TASK ITEM:
Copy every line in the listing that contains "Sort".
'''
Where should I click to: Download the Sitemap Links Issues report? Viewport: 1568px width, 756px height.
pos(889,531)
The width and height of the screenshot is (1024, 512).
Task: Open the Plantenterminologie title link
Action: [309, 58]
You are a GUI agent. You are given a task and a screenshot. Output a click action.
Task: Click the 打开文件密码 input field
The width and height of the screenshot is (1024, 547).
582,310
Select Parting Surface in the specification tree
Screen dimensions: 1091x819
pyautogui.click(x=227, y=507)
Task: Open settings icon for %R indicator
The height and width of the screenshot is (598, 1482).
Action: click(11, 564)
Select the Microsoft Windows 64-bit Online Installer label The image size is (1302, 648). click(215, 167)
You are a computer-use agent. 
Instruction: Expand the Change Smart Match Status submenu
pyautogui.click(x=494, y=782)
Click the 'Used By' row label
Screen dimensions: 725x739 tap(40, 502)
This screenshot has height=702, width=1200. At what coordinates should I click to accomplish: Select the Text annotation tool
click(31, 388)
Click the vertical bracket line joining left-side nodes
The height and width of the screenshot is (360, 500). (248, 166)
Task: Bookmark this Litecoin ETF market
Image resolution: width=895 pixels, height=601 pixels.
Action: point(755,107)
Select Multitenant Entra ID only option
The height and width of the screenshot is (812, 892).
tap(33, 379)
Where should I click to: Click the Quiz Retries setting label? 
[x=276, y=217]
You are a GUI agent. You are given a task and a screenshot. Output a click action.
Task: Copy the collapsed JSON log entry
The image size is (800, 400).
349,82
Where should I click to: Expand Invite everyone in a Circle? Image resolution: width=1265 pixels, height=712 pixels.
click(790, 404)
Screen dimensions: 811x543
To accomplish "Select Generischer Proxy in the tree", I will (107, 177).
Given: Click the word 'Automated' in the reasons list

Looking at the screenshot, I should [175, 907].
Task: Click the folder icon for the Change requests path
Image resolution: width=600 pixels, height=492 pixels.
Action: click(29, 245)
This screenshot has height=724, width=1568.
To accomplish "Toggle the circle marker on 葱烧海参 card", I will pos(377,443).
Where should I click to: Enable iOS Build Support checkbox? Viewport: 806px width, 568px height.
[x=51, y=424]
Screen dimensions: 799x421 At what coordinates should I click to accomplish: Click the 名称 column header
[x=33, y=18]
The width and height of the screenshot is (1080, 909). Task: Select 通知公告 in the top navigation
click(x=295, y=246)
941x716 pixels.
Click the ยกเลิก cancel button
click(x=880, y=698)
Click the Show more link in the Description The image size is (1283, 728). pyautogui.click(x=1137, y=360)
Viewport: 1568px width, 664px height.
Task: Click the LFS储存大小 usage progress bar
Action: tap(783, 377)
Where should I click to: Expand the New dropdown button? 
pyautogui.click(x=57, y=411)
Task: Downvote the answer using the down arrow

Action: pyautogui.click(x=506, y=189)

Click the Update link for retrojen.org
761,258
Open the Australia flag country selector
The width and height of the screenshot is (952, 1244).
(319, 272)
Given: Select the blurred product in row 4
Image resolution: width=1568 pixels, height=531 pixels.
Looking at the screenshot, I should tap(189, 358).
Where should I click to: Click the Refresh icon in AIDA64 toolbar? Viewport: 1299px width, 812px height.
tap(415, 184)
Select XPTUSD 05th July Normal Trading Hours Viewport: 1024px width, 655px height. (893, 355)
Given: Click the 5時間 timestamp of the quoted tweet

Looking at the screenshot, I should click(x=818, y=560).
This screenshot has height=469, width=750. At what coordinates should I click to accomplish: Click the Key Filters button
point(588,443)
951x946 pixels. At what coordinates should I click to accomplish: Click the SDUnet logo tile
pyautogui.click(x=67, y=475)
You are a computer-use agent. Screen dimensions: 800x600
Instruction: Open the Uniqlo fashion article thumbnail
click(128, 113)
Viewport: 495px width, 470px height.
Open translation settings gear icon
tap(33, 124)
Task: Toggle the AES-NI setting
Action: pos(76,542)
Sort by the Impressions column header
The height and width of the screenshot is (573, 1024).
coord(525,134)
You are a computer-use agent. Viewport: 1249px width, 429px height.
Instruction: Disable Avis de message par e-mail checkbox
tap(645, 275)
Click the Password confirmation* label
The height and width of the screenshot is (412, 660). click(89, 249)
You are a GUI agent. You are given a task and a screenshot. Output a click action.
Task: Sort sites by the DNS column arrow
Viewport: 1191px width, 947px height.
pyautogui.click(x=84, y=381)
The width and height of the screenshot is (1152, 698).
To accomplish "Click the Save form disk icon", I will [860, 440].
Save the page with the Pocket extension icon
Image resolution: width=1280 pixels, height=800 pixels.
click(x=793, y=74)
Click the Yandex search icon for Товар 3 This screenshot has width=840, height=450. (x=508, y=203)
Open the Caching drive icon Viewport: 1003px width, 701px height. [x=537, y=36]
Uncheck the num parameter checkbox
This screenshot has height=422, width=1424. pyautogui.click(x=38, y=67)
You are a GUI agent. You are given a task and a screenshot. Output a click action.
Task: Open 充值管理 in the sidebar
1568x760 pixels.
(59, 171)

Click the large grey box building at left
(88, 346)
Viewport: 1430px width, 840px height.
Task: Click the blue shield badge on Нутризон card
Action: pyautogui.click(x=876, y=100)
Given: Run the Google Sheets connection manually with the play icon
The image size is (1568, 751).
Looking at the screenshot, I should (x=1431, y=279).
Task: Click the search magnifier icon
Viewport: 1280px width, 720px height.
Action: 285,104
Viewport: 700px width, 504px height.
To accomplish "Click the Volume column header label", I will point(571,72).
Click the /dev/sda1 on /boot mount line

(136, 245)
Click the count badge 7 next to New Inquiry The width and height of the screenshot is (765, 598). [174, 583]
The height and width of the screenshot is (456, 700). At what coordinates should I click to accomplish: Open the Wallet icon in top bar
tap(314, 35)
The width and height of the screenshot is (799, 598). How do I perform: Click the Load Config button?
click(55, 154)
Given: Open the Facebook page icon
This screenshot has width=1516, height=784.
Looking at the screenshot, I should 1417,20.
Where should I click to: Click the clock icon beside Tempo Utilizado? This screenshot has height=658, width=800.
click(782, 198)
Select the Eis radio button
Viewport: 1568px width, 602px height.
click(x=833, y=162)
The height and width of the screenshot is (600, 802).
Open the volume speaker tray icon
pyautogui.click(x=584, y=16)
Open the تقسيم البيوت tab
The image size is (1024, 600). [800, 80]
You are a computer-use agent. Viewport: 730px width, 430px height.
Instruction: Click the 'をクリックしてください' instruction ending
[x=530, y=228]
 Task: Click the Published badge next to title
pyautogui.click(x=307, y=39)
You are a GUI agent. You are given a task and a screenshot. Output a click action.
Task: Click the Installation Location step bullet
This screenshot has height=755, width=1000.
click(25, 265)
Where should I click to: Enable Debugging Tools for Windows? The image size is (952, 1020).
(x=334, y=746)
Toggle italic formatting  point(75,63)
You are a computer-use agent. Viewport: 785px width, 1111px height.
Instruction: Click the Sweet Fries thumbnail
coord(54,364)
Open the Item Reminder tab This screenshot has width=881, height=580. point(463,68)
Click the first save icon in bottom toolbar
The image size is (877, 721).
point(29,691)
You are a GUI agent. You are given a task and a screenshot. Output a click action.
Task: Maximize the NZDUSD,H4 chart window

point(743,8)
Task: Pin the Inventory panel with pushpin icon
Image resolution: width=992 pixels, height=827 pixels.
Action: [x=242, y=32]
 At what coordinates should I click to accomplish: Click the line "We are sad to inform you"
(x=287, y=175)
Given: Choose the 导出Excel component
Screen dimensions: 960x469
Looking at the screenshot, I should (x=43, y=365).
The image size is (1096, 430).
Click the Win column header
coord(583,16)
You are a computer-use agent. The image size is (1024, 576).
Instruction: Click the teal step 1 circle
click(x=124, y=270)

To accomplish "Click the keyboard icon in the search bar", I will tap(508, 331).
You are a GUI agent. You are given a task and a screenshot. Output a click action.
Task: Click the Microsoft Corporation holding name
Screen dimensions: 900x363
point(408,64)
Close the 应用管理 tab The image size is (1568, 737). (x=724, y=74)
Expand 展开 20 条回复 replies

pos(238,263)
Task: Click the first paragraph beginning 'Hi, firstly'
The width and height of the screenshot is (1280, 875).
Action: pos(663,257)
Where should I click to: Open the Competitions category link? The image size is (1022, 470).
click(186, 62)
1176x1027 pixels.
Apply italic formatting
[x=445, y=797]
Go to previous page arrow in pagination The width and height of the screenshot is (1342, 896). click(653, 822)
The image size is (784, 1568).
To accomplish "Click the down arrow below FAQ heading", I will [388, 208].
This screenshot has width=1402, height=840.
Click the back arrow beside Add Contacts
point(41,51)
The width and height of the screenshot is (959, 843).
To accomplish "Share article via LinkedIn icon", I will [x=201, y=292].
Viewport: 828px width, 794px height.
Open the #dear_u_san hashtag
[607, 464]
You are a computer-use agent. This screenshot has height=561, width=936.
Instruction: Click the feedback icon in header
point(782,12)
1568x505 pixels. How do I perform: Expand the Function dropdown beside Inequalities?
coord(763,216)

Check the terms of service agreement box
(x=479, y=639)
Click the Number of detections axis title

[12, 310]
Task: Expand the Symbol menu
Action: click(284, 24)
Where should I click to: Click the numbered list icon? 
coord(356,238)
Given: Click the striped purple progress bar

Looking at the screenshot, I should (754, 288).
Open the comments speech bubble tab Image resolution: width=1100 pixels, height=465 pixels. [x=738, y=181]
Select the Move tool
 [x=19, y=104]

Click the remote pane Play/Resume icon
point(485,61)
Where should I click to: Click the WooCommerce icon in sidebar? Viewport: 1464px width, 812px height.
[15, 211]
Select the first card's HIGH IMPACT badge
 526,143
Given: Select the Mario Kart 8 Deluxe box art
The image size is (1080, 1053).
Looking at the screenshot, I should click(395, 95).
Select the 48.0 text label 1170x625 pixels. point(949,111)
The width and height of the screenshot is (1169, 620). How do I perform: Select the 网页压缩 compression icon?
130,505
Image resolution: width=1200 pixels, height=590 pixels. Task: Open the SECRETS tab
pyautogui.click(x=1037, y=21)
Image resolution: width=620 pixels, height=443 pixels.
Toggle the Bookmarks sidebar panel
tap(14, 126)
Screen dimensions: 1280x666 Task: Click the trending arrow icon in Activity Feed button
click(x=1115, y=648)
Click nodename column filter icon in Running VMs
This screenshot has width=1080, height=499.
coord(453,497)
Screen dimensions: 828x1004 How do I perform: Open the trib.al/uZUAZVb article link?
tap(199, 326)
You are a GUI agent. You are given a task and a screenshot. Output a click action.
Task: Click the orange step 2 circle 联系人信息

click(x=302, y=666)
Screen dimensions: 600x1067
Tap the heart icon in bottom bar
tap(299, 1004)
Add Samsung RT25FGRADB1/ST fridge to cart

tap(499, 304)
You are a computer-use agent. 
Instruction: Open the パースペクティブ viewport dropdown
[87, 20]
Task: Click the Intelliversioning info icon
'''
RESULT:
Sort by the Impressions column header
Task: Sort sites by the DNS column arrow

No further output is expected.